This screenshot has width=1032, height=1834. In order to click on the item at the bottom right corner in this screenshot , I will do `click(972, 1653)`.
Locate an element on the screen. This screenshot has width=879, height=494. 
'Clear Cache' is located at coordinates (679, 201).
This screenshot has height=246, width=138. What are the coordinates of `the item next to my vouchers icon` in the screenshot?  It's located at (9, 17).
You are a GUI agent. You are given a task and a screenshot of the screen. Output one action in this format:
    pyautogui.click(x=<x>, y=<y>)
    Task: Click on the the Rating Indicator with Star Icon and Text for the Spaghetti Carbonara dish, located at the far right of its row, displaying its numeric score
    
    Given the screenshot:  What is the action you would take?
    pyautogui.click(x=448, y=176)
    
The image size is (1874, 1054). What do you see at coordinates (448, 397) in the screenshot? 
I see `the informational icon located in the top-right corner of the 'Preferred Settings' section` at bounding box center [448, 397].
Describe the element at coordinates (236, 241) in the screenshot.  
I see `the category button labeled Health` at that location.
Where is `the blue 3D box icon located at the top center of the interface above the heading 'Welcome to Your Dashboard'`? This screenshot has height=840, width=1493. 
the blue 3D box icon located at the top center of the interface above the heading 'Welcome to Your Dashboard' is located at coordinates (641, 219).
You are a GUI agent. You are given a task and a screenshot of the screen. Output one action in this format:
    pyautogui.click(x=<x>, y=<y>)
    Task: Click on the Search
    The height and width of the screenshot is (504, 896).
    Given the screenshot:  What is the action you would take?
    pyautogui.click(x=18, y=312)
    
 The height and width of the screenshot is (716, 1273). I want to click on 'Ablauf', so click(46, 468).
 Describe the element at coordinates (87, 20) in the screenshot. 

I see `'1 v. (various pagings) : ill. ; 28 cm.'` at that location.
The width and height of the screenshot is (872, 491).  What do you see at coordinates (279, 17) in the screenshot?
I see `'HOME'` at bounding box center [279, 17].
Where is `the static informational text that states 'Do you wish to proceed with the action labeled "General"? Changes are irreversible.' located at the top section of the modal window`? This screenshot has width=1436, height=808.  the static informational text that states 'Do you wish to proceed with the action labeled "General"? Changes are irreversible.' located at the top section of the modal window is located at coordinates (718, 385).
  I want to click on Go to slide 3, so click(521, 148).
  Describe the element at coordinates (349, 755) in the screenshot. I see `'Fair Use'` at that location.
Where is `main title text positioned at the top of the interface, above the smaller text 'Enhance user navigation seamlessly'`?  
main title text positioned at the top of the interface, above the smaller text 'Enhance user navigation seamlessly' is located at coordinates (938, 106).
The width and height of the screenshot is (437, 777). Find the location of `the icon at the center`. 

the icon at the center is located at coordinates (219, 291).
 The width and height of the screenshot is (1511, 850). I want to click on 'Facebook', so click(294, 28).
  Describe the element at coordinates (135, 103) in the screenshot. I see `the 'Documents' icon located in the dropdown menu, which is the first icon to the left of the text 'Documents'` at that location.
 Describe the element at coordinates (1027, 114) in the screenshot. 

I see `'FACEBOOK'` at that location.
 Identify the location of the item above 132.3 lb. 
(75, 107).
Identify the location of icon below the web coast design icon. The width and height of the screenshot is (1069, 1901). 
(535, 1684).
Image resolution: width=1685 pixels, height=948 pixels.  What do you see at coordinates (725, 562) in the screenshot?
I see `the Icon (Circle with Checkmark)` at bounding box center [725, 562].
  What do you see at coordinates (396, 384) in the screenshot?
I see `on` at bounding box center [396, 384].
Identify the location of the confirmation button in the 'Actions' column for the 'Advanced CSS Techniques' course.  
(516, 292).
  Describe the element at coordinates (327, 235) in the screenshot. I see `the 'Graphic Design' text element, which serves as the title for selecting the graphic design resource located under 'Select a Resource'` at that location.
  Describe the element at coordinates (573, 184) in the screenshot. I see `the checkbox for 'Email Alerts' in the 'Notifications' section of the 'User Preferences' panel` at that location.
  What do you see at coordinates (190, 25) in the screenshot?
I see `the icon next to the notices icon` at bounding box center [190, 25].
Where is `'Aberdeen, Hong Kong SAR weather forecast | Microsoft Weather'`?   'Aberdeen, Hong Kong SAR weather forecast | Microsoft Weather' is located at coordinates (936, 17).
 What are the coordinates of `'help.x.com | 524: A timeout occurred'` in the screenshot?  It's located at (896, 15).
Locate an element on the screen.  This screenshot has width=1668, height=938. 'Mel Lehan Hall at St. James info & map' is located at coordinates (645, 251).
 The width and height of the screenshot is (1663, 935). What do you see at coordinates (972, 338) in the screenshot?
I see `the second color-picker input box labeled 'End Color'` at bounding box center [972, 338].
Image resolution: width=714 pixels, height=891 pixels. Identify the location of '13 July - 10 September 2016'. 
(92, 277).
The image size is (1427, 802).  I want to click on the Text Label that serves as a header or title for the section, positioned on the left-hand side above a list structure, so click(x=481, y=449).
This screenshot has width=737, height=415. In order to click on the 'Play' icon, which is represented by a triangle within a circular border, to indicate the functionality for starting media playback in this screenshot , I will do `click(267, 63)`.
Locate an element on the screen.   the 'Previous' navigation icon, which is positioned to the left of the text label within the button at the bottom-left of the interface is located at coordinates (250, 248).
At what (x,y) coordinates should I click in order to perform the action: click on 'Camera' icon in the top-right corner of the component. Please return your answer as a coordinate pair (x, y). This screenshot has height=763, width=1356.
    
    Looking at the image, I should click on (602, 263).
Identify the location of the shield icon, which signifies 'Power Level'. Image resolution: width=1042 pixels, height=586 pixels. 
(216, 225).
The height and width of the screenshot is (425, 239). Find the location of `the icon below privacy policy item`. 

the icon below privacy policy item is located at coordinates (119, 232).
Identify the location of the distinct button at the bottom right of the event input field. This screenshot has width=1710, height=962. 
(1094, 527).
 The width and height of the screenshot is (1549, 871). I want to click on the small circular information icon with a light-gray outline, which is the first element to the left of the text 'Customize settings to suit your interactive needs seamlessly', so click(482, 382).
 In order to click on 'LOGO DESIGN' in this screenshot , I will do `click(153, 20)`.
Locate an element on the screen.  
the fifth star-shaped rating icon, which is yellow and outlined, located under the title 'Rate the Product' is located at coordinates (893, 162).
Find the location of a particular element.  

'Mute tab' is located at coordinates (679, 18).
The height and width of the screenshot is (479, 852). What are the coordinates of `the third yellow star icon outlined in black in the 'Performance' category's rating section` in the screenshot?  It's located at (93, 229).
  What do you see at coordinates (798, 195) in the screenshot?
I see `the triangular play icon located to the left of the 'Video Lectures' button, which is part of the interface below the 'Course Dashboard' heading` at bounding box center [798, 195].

The task: Write out the whole listing again, swapping every "GUI agent" for "screen assistant" and leaving all other text unchanged.

Task output:
This screenshot has width=1032, height=1834. In order to click on the item at the bottom right corner in this screenshot , I will do `click(972, 1653)`.
Locate an element on the screen. This screenshot has width=879, height=494. 
'Clear Cache' is located at coordinates (679, 201).
This screenshot has height=246, width=138. What are the coordinates of `the item next to my vouchers icon` in the screenshot?  It's located at (9, 17).
You are a screen assistant. You are given a task and a screenshot of the screen. Output one action in this format:
    pyautogui.click(x=<x>, y=<y>)
    Task: Click on the the Rating Indicator with Star Icon and Text for the Spaghetti Carbonara dish, located at the far right of its row, displaying its numeric score
    
    Given the screenshot:  What is the action you would take?
    pyautogui.click(x=448, y=176)
    
The image size is (1874, 1054). What do you see at coordinates (448, 397) in the screenshot? 
I see `the informational icon located in the top-right corner of the 'Preferred Settings' section` at bounding box center [448, 397].
Describe the element at coordinates (236, 241) in the screenshot.  
I see `the category button labeled Health` at that location.
Where is `the blue 3D box icon located at the top center of the interface above the heading 'Welcome to Your Dashboard'`? This screenshot has height=840, width=1493. 
the blue 3D box icon located at the top center of the interface above the heading 'Welcome to Your Dashboard' is located at coordinates (641, 219).
You are a screen assistant. You are given a task and a screenshot of the screen. Output one action in this format:
    pyautogui.click(x=<x>, y=<y>)
    Task: Click on the Search
    The height and width of the screenshot is (504, 896).
    Given the screenshot:  What is the action you would take?
    pyautogui.click(x=18, y=312)
    
 The height and width of the screenshot is (716, 1273). I want to click on 'Ablauf', so click(46, 468).
 Describe the element at coordinates (87, 20) in the screenshot. 

I see `'1 v. (various pagings) : ill. ; 28 cm.'` at that location.
The width and height of the screenshot is (872, 491).  What do you see at coordinates (279, 17) in the screenshot?
I see `'HOME'` at bounding box center [279, 17].
Where is `the static informational text that states 'Do you wish to proceed with the action labeled "General"? Changes are irreversible.' located at the top section of the modal window`? This screenshot has width=1436, height=808.  the static informational text that states 'Do you wish to proceed with the action labeled "General"? Changes are irreversible.' located at the top section of the modal window is located at coordinates (718, 385).
  I want to click on Go to slide 3, so click(521, 148).
  Describe the element at coordinates (349, 755) in the screenshot. I see `'Fair Use'` at that location.
Where is `main title text positioned at the top of the interface, above the smaller text 'Enhance user navigation seamlessly'`?  
main title text positioned at the top of the interface, above the smaller text 'Enhance user navigation seamlessly' is located at coordinates (938, 106).
The width and height of the screenshot is (437, 777). Find the location of `the icon at the center`. 

the icon at the center is located at coordinates (219, 291).
 The width and height of the screenshot is (1511, 850). I want to click on 'Facebook', so click(294, 28).
  Describe the element at coordinates (135, 103) in the screenshot. I see `the 'Documents' icon located in the dropdown menu, which is the first icon to the left of the text 'Documents'` at that location.
 Describe the element at coordinates (1027, 114) in the screenshot. 

I see `'FACEBOOK'` at that location.
 Identify the location of the item above 132.3 lb. 
(75, 107).
Identify the location of icon below the web coast design icon. The width and height of the screenshot is (1069, 1901). 
(535, 1684).
Image resolution: width=1685 pixels, height=948 pixels.  What do you see at coordinates (725, 562) in the screenshot?
I see `the Icon (Circle with Checkmark)` at bounding box center [725, 562].
  What do you see at coordinates (396, 384) in the screenshot?
I see `on` at bounding box center [396, 384].
Identify the location of the confirmation button in the 'Actions' column for the 'Advanced CSS Techniques' course.  
(516, 292).
  Describe the element at coordinates (327, 235) in the screenshot. I see `the 'Graphic Design' text element, which serves as the title for selecting the graphic design resource located under 'Select a Resource'` at that location.
  Describe the element at coordinates (573, 184) in the screenshot. I see `the checkbox for 'Email Alerts' in the 'Notifications' section of the 'User Preferences' panel` at that location.
  What do you see at coordinates (190, 25) in the screenshot?
I see `the icon next to the notices icon` at bounding box center [190, 25].
Where is `'Aberdeen, Hong Kong SAR weather forecast | Microsoft Weather'`?   'Aberdeen, Hong Kong SAR weather forecast | Microsoft Weather' is located at coordinates (936, 17).
 What are the coordinates of `'help.x.com | 524: A timeout occurred'` in the screenshot?  It's located at (896, 15).
Locate an element on the screen.  This screenshot has width=1668, height=938. 'Mel Lehan Hall at St. James info & map' is located at coordinates (645, 251).
 The width and height of the screenshot is (1663, 935). What do you see at coordinates (972, 338) in the screenshot?
I see `the second color-picker input box labeled 'End Color'` at bounding box center [972, 338].
Image resolution: width=714 pixels, height=891 pixels. Identify the location of '13 July - 10 September 2016'. 
(92, 277).
The image size is (1427, 802).  I want to click on the Text Label that serves as a header or title for the section, positioned on the left-hand side above a list structure, so click(x=481, y=449).
This screenshot has width=737, height=415. In order to click on the 'Play' icon, which is represented by a triangle within a circular border, to indicate the functionality for starting media playback in this screenshot , I will do `click(267, 63)`.
Locate an element on the screen.   the 'Previous' navigation icon, which is positioned to the left of the text label within the button at the bottom-left of the interface is located at coordinates (250, 248).
At what (x,y) coordinates should I click in order to perform the action: click on 'Camera' icon in the top-right corner of the component. Please return your answer as a coordinate pair (x, y). This screenshot has height=763, width=1356.
    
    Looking at the image, I should click on (602, 263).
Identify the location of the shield icon, which signifies 'Power Level'. Image resolution: width=1042 pixels, height=586 pixels. 
(216, 225).
The height and width of the screenshot is (425, 239). Find the location of `the icon below privacy policy item`. 

the icon below privacy policy item is located at coordinates (119, 232).
Identify the location of the distinct button at the bottom right of the event input field. This screenshot has width=1710, height=962. 
(1094, 527).
 The width and height of the screenshot is (1549, 871). I want to click on the small circular information icon with a light-gray outline, which is the first element to the left of the text 'Customize settings to suit your interactive needs seamlessly', so click(482, 382).
 In order to click on 'LOGO DESIGN' in this screenshot , I will do `click(153, 20)`.
Locate an element on the screen.  
the fifth star-shaped rating icon, which is yellow and outlined, located under the title 'Rate the Product' is located at coordinates (893, 162).
Find the location of a particular element.  

'Mute tab' is located at coordinates (679, 18).
The height and width of the screenshot is (479, 852). What are the coordinates of `the third yellow star icon outlined in black in the 'Performance' category's rating section` in the screenshot?  It's located at (93, 229).
  What do you see at coordinates (798, 195) in the screenshot?
I see `the triangular play icon located to the left of the 'Video Lectures' button, which is part of the interface below the 'Course Dashboard' heading` at bounding box center [798, 195].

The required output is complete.